Extremely doubtful. The best resolution for US spy satellites has been guessed to be about 2 inches, which is much larger than the numbers on a license plate. Even if it could resolve that small, the viewing angle would make it difficult to see the plate.

Anyway, spy satellites circle the Earth at altitudes of about 150-200 miles, they aren't in geostationary orbit, which is around 22,000 miles. At that distance, they'd be lucky to distinguish large buildings.

Edit: A Guy, the GPS satellites are not in geostationary orbit. They orbit at around 12,000 miles, which is about half geostationary distance. The orbits are designed such that there are almost always 4 satellites in view from any point on the surface, since you need 4 for complete 3-D positioning.

Geostationary orbit is used mostly for communications satellites, and some large-area weather overview satellites. We do have some military satellites up there that watch for missile launches and any other large heat events, because they can be seen from that distance. At that height, they can cover a good chunk of a hemisphere.

Haysoos, stop being so paranoid. They can't read your paper.

2006-06-23 06:17:17 · answer #1 · answered by Flyboy 6 · 1 0

There would be little use for a geostationary satellite that could do that. One in a non-stationary orbit that could take pictures all over the globe would be far more useful. Geostationary satellites are more useful for communications, since they can be easily found from the ground and used to bounce signals off of. Surveillance satellites are more useful when they're mobile.

As far as resolution, yes, there are satellites that could resolve a newspaper headline or even read the newspaper over your shoulder, however reading a car license plate is much, much harder. It's not a matter of resolving power, and magnification, it's a matter of angles.

Satellites, being in space, tend to be far up above whatever they are surveilling. License plates, being on the back bumpers of vehicles, tend to be facing the wrong direction to be read from space. Perhaps if a car was going down a steep hill, or falling off a cliff, the satellite could read the plates, but in the normal course of operations it would be very unlikely.

2006-06-23 06:24:39 · answer #2 · answered by Anonymous · 0 1

There is no spy satellite that can read a license plate from orbit!
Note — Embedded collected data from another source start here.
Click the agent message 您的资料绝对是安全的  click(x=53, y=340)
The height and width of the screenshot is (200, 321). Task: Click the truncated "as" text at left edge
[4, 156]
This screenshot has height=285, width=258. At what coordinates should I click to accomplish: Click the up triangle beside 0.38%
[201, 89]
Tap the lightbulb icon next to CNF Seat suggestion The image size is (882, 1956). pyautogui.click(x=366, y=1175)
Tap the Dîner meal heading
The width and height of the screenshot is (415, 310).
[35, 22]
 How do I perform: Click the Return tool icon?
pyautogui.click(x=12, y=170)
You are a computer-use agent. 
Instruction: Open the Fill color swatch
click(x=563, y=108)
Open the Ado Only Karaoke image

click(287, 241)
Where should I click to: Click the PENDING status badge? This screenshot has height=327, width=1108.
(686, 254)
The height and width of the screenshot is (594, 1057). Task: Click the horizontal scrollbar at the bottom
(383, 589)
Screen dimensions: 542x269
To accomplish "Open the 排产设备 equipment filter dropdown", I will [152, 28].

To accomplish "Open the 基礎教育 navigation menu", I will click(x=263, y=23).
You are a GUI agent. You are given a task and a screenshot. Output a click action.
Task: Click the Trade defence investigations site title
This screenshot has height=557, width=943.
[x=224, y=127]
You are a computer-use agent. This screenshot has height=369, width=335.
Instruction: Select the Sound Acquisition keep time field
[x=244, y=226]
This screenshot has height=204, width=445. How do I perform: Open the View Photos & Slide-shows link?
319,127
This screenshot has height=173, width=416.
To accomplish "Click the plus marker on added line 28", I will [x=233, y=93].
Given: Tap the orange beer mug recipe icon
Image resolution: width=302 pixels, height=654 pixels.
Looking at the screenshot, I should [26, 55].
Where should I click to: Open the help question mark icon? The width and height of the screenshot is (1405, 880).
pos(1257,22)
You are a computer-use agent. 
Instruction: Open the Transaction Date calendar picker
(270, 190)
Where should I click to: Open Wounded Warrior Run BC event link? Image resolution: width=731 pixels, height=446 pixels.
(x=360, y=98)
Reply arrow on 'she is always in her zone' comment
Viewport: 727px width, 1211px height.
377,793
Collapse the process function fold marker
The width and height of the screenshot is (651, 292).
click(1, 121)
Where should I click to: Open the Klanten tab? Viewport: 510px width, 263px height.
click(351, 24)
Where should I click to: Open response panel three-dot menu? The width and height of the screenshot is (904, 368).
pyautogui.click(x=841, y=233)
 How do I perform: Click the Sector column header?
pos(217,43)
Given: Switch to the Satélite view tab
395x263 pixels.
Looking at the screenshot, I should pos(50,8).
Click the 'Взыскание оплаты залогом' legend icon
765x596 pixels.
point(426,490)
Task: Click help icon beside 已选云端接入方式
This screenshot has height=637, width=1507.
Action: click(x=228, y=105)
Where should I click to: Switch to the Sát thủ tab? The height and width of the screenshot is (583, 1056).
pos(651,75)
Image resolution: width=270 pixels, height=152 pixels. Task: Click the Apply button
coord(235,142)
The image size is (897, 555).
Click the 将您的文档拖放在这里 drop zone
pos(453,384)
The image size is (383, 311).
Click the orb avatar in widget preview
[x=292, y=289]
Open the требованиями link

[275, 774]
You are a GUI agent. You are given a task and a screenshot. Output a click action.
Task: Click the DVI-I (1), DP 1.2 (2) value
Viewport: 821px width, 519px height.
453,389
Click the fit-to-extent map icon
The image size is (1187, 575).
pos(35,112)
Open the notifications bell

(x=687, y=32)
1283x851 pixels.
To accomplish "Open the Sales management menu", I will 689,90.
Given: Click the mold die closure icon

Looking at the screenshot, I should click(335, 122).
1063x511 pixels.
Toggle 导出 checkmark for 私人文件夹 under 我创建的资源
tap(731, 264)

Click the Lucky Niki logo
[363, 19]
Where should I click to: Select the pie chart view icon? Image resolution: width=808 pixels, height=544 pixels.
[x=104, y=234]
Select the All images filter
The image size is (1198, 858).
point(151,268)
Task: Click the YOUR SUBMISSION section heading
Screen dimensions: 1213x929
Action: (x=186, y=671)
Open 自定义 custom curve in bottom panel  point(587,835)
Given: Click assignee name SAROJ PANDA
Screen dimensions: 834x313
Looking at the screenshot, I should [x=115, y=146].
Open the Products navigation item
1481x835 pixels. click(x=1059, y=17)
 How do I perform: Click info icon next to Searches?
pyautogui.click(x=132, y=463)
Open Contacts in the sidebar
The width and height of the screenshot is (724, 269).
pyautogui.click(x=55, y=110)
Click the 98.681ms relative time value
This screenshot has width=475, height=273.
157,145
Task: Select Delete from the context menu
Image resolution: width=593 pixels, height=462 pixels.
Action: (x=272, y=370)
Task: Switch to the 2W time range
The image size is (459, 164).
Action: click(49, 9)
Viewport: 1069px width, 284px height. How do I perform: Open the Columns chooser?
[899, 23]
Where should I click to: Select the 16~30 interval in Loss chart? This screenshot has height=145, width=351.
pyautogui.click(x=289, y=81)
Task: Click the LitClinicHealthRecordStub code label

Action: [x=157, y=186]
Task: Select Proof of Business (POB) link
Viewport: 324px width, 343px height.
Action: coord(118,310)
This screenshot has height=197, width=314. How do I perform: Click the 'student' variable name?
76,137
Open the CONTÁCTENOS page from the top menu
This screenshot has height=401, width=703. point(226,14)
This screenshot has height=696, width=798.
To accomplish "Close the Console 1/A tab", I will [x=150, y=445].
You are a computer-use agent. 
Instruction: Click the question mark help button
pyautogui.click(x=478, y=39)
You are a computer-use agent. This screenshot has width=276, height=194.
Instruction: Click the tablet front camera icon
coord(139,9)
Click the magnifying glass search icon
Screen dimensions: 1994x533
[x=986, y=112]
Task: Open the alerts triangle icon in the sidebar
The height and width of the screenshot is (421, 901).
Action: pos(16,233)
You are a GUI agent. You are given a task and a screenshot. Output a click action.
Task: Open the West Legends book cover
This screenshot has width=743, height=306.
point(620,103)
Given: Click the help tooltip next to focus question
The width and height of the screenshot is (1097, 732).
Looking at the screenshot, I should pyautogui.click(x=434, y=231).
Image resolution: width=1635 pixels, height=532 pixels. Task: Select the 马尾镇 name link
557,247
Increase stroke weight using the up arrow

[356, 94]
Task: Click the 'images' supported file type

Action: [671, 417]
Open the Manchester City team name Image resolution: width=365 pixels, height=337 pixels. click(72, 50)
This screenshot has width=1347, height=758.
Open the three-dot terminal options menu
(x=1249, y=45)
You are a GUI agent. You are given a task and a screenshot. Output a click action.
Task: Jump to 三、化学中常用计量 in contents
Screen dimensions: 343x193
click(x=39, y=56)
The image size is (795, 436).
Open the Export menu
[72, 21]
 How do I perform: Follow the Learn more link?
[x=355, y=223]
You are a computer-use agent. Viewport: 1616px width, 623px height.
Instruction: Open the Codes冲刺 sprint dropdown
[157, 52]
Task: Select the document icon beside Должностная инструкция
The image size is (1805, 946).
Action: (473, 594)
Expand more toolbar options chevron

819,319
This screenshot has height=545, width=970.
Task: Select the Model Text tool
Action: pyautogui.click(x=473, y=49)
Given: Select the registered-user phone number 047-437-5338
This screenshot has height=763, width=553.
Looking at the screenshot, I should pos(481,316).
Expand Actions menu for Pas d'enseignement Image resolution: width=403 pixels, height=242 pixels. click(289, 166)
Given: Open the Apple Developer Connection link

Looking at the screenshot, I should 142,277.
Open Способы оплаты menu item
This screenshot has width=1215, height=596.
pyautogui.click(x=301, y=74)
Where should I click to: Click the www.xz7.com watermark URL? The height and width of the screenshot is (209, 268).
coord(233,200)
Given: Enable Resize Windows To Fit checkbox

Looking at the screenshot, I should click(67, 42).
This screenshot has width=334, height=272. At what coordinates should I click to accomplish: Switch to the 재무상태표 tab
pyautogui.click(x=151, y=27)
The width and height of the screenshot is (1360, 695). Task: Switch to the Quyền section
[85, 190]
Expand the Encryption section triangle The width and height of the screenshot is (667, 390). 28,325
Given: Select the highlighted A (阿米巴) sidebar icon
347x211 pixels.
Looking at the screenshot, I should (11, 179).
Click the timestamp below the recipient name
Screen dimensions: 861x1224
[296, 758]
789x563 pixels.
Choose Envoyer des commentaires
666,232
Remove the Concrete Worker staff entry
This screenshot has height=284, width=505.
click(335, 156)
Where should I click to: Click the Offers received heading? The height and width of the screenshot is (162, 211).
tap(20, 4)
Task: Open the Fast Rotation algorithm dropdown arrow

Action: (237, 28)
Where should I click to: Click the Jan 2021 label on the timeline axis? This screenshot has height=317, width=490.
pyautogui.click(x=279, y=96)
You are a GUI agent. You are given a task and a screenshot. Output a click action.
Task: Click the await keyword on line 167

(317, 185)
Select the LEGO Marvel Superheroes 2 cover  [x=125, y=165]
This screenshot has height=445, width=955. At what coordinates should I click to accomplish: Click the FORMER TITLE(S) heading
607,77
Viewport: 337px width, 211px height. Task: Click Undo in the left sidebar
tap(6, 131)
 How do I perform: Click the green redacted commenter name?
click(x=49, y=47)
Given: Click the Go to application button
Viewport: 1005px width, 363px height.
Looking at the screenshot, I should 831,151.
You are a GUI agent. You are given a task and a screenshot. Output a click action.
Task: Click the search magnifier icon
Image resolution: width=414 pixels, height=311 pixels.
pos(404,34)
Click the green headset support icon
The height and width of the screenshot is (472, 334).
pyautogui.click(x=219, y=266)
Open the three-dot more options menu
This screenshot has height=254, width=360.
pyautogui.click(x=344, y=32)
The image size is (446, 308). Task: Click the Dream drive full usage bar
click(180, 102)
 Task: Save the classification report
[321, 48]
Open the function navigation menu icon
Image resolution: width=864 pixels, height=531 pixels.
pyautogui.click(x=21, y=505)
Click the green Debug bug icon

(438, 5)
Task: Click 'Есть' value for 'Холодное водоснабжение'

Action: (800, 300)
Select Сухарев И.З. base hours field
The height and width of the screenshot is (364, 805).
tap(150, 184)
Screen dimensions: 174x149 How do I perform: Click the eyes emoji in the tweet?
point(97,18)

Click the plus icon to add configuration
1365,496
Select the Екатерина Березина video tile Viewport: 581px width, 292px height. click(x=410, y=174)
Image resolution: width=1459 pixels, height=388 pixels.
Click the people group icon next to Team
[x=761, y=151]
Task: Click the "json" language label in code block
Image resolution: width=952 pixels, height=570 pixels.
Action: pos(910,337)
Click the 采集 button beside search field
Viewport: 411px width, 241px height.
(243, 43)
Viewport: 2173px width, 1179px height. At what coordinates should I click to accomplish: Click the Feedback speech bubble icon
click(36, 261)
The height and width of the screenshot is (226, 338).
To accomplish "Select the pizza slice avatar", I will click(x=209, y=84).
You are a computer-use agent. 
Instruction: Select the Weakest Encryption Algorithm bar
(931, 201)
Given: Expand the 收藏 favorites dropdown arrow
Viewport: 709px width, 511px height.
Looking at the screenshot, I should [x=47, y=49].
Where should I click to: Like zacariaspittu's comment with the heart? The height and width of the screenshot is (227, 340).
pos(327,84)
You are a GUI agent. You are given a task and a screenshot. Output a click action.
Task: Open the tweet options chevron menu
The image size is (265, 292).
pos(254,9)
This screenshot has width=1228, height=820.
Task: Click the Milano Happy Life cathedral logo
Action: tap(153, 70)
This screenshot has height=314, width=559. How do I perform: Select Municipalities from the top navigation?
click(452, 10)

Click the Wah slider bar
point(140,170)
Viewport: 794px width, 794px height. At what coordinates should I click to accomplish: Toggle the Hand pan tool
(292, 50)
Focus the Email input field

Due to diffraction of light, there is a limit to the smallest detail that can be theoretically seen for any given size telescope. According to the a rule of thumb called Dawes Limit, the smallest resolvable detail, in arc seconds, is 4.56 divided by the width of the lens or mirror in inches. An arc second it 1/3,600 of a degree. You probably need to resolve detail smaller than one inch to actually read a license plate, but I'll do a calculation for resolving 1 inch from 200 miles away (low orbit, much closer than geostationary). 200 miles X 5280 feet X 12 inches is 12,672,000 inches. The angle whose tangent is 1/12,672,000 is 0.0162 arc seconds. Dawes limit says the lens must be 4.56/0.0162 = 281 inches (23 feet) wide. This assumes perfect optics and no atmospheric blurring. That is about 3 times larger than the Hubble Space Telescope.

2006-06-23 06:50:41 · answer #3 · answered by campbelp2002 7 · 1 0

No. Spy photos, and other high-resolution earth photograpy, are done exclusively by satellites in low orbit (less than 200 miles). Geostationary orbit is used only for communications satellites.

2006-06-23 06:18:42 · answer #4 · answered by Keith P 7 · 0 0

Dan K. has also given the reason why we can't "see" the leftover equipment from the Moon landings. It's not that they were hoaxes, it's that our current telescopes can't resolve to even close the required resolution to see this equipment.

PS: I believe that Geostat sats are used for GPS, as well as comms. Is that right?

2006-06-23 06:19:50 · answer #5 · answered by A Guy 3 · 0 0

The satellite images Google Earth uses can do that. The military is believed to have sattelites with far higher resolution.

2006-06-23 06:15:26 · answer #6 · answered by Argon 3 · 0 1

With Google Earth it can only get so close and most of the time it's blurry when you get that close. Plus you'd have to be lucky to get your car into the picture.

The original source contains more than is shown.